Et, quand elle lui montra l'ami du maître des requêtes, la comtesse sourit.

—Eh bien, madame, savez-vous enfin le nom de cette inconnue? demanda le baron d'un air piqué à la comtesse quand elle se trouva seule.

—Oui, dit madame de Vaudremont en regardant le maître des requêtes.

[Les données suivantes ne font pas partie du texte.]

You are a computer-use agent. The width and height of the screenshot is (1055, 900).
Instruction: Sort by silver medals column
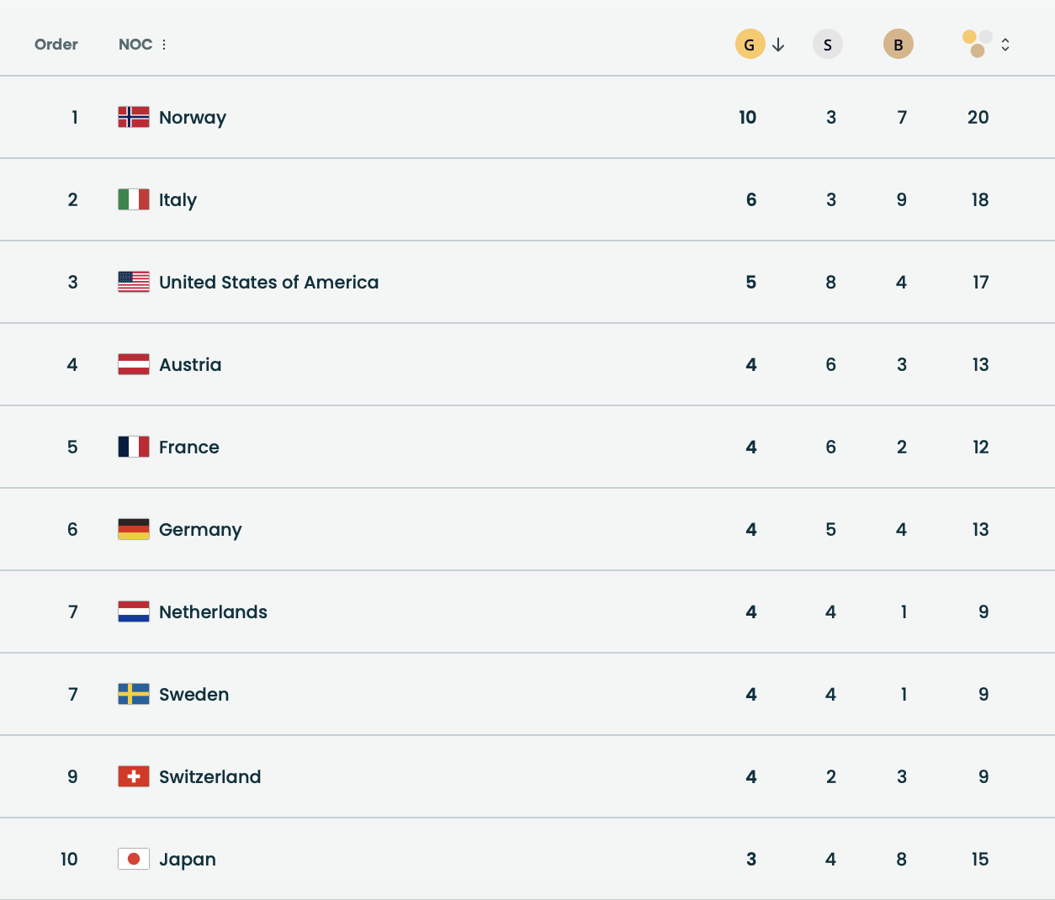tap(827, 45)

Sa figure exprimait autant de finesse que de gaieté. Le sourire qui répandait la vie sur ses lèvres et sur ses joues, la lumière humide de ses yeux étaient semblables à ces feux follets qui abusent le voyageur. Martial, qui se crut toujours aimé, prit alors cette attitude coquette dans laquelle un homme se balance si complaisamment auprès de celle qu'il aime, et dit avec fatuité:—Et ne m'en voudrez-vous pas si je parais attacher beaucoup de prix à savoir ce nom?

—Et ne m'en voudrez-vous pas, répliqua madame de Vaudremont, si, par un reste d'amour, je ne vous le dis pas, et si je vous défends de faire la moindre avance à cette jeune dame? Vous risqueriez votre vie, peut-être.

—Madame, perdre vos bonnes grâces, n'est-ce pas perdre plus que la vie.

—Martial, dit sévèrement la comtesse, c'est madame de Soulanges, son mari vous brûlerait la cervelle, si vous en avez toutefois.